High-Impact Snowstorm Headed For Mid-Atlantic
The Mid-Atlantic states are bracing for a high-impact, heavy snowstorm starting late Tuesday and lasting through Wednesday. The storm has the potential to paste parts of Virginia and Maryland with more than a foot of snow, while ending Washington, D.C.’s longest snow drought on record. The nation’s capital hasn’t received two inches or more of snow in a single event since Jan. 26, 2011, the longest such stretch since weather records began there in the late 1800s.
The prospect of heavy, wet snow along with high winds means that this storm poses a significant risk of power outages in a region that experienced lengthy power disruptions following severe thunderstorms last summer and Hurricane Sandy last fall.
The storm also threatens to cause coastal flooding from Virginia northward, possibly all the way to Massachusetts. The National Weather Service office in Philadelphia warned of the potential for “major coastal flooding” to take place along the vulnerable New Jersey shoreline, which was severely damaged during Sandy in October 2012. Fortunately, astronomical tides are not running particularly high, which should limit the flooding potential.
Computer models have been giving forecasters fits when it comes to predicting the exact snowfall amounts, but confidence is high that a major storm will strike the Mid-Atlantic region. Model updates from Monday afternoon indicated an increasing possibility that the storm will affect a broader swath of the East Coast, possibly reaching up as far as Boston.

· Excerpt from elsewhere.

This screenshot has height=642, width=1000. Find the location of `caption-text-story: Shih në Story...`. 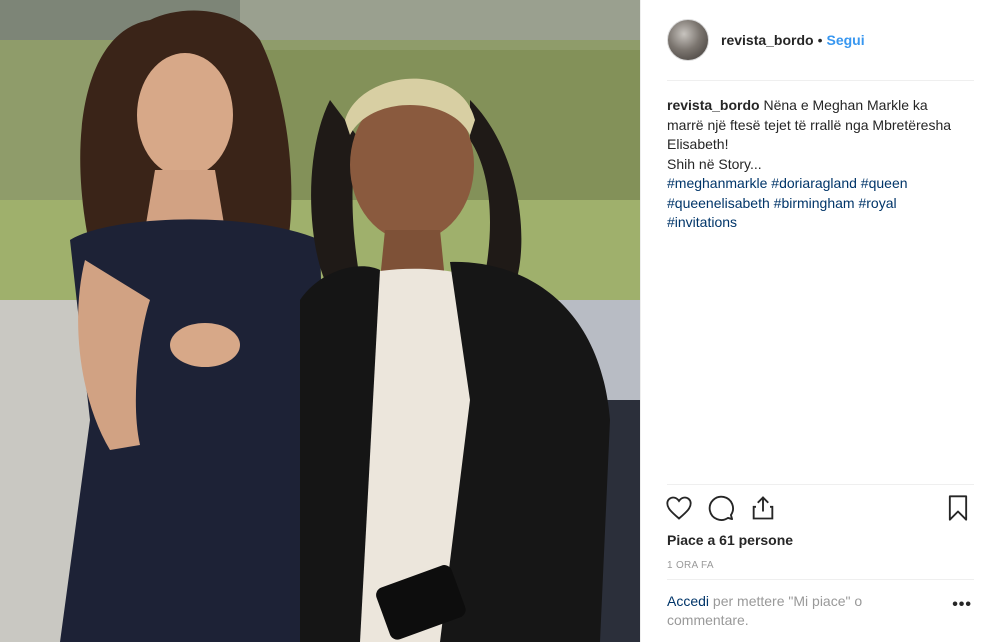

Temperatures at the surface are going to be marginal for snow in the Washington and Baltimore metro areas, but if the precipitation falls heavily enough, as many projections indicate it will, then colder air aloft will be dragged to the surface, and snow would accumulate even if surface temperatures are in the mid 30s.
As of Monday afternoon it looked like Philadelphia and New York City would be on the northern edge of the precipitation shield and would be spared a big snowstorm, but there are more questions about how the storm will affect southern New England. One of the main computer models used for forecasting the weather, known as the Global Forecast System (GFS), has been showing that the storm will move farther northward and park itself near Cape Cod, lashing southeastern New England with wind-whipped rain and snow.
The Washington Post’s Capital Weather Gang blog has nicknamed the storm “snowquester,” since it comes in the first week of the automatic federal budget cuts known as the “sequester.” The Weather Gang's forecasters are predicting that the heaviest snow will pile up well west of D.C., especially at higher elevations in Virginia. (Meanwhile, the Weather Channel has named the storm “Saturn”, setting up a naming duel for the largest share of the social media conversation in the Mid-Atlantic.) Still, D.C. itself could see between 3 to 8 inches of snow, and possibly more, depending on the exact track and strength of the storm, according to the blog's forecast and National Weather Service data.
The storm is expected to draw in copious amounts of moisture from both the Gulf of Mexico and the Atlantic Ocean. Indications are that at least 2 inches of liquid precipitation could fall somewhere in the Mid-Atlantic during this event. That could translate into nearly two feet of snow depending on air and surface temperatures.
Heavy snowstorms are entirely consistent with climate change projections. Scientists expect that major snowstorms will continue to occur as the climate warms, in part because warmer air and ocean temperatures will increase the amount of water vapor in the atmosphere. That added water vapor could fuel unusually heavy snowstorms, such as the blizzard that buried parts of New England under 40 inches of snow in early February.
Recent observations do show more frequent heavy precipitation falling in many areas, although it has not been the case in every region and season.
A forthcoming paper in the Bulletin of the American Meteorological Society found there were more than twice the number of extreme regional snowstorms from 1961-2010 in the U.S. as there were in the previous 60 years.
“The greater number of extreme storms in recent decades is consistent with other findings of recent increases in heavier and more widespread snowstorms,” the study said.